**Exercise brief:** Please rewrite the entries starting at the line containing "coordinates (849, 549)." and ending at the last entry, replacing "Identify the location of" with "Find the position of" and leaving everything else unchanged.

— start of Entries —

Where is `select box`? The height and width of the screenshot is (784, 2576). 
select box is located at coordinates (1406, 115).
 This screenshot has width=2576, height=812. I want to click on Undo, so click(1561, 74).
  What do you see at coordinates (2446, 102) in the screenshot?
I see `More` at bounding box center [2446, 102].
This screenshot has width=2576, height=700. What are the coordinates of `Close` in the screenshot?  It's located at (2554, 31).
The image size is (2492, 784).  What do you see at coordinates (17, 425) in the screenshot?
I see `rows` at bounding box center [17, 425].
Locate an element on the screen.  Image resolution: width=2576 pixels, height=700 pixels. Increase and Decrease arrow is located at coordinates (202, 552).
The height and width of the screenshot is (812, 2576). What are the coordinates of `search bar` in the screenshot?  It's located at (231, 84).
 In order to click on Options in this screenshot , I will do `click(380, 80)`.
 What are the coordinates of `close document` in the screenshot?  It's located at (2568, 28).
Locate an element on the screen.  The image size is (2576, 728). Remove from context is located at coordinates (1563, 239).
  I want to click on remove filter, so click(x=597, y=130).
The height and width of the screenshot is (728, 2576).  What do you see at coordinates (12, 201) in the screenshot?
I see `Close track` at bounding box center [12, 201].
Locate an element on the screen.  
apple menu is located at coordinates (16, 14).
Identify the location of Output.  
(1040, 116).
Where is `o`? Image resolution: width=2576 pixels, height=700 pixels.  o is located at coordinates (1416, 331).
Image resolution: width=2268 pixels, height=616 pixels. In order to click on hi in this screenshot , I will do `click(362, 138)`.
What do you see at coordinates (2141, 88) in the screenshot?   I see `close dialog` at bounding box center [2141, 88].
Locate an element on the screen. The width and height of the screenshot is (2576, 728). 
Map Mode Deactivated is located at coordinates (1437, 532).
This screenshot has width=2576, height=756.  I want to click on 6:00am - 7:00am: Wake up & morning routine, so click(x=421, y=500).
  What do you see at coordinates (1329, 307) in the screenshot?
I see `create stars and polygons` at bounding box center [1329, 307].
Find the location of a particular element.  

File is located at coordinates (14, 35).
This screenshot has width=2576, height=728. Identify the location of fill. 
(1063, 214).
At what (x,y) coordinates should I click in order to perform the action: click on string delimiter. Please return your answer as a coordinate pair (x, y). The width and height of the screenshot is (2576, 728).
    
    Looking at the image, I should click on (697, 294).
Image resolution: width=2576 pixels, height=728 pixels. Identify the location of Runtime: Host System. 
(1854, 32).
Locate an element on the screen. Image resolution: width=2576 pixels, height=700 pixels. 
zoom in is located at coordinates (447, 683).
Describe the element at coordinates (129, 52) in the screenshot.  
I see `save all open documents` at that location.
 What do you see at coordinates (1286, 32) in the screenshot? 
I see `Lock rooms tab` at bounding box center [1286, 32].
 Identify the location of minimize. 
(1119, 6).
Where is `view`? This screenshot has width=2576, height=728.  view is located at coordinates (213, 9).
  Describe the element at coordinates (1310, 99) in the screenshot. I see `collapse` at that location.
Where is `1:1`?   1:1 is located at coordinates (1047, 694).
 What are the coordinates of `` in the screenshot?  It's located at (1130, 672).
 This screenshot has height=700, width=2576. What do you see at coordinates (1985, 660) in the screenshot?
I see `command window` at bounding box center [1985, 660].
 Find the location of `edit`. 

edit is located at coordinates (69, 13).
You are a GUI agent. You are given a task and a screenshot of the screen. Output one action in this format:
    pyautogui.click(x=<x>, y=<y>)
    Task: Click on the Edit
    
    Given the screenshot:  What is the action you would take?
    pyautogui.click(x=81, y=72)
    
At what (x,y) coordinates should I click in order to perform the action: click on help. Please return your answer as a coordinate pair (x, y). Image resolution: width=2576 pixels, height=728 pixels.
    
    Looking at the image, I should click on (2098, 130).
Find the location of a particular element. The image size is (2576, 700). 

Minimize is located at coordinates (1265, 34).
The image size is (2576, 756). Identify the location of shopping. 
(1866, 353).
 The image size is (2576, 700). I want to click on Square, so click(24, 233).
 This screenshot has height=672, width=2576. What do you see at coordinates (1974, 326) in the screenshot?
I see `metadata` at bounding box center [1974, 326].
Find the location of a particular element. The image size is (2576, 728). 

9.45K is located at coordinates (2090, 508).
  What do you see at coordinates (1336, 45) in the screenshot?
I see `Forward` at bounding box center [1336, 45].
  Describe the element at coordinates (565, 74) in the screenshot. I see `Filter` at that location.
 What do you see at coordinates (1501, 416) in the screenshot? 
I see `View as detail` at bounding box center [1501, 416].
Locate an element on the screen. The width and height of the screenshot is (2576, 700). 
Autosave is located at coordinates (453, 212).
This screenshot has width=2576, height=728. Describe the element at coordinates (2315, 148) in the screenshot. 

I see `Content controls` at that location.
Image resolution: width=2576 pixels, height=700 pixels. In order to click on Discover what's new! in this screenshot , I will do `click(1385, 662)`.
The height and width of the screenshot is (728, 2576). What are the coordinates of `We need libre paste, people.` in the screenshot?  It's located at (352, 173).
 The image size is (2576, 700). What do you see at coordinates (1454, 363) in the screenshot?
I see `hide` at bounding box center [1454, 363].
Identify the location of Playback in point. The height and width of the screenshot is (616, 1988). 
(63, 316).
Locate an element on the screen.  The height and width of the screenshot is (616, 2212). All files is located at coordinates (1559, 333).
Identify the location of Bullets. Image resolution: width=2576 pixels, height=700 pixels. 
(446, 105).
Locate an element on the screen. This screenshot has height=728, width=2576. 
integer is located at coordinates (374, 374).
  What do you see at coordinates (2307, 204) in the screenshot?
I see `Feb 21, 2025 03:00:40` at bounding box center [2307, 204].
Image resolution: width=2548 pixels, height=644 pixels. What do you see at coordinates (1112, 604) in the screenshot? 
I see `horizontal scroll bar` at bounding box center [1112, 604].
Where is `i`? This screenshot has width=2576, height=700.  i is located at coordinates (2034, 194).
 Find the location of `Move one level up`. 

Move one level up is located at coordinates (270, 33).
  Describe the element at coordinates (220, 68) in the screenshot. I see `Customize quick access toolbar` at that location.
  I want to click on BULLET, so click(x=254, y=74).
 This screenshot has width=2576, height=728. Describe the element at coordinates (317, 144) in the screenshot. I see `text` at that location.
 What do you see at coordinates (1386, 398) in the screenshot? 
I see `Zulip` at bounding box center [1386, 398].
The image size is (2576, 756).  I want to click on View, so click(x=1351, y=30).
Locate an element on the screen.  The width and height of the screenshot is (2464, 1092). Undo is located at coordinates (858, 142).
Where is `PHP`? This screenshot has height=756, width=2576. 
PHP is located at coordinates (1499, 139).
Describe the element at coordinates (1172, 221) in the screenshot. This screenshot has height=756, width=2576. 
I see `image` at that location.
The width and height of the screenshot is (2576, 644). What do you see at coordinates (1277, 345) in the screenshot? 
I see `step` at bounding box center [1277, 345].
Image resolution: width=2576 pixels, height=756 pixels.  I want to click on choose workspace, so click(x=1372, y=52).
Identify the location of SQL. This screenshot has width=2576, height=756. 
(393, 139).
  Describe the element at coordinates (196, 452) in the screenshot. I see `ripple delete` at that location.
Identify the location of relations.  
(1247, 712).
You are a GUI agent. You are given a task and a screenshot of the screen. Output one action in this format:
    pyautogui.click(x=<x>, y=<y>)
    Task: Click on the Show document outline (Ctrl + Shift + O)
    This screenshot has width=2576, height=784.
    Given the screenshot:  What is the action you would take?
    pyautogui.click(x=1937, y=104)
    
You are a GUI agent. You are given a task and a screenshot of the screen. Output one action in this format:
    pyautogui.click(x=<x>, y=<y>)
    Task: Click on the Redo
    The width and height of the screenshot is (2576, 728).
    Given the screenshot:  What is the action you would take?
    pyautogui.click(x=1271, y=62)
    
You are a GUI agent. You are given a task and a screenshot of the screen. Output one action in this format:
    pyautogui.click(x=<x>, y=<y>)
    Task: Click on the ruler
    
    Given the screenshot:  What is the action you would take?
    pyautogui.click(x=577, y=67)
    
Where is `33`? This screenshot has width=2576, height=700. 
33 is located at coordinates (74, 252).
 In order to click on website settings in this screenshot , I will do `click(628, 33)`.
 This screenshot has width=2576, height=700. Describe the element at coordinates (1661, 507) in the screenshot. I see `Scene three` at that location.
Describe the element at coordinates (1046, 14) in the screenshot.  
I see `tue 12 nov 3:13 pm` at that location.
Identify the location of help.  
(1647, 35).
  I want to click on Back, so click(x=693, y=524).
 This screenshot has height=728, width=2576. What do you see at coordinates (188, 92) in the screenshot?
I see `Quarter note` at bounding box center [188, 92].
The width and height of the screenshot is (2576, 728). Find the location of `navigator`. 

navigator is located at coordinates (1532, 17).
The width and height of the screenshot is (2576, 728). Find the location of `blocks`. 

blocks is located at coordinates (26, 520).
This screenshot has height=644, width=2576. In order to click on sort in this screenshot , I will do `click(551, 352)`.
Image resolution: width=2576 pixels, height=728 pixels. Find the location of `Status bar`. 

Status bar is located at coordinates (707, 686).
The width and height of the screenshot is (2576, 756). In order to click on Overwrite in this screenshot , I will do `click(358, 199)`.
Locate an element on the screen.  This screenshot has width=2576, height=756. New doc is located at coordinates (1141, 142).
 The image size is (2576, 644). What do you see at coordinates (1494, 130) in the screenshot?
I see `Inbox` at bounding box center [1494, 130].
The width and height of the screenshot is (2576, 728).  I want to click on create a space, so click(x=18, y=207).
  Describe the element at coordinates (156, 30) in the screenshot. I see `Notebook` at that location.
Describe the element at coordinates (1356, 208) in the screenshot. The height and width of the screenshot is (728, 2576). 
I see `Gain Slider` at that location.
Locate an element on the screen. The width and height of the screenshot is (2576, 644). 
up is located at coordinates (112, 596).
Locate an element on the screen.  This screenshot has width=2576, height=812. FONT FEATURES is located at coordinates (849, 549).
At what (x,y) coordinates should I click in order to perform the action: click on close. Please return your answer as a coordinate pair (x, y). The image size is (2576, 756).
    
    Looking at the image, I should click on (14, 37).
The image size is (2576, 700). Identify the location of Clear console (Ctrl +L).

— end of Entries —

**Finished task:**
Locate an element on the screen.  This screenshot has width=2576, height=812. FONT FEATURES is located at coordinates (849, 549).
At what (x,y) coordinates should I click in order to perform the action: click on close. Please return your answer as a coordinate pair (x, y). The image size is (2576, 756).
    
    Looking at the image, I should click on (14, 37).
The image size is (2576, 700). Find the position of Clear console (Ctrl +L).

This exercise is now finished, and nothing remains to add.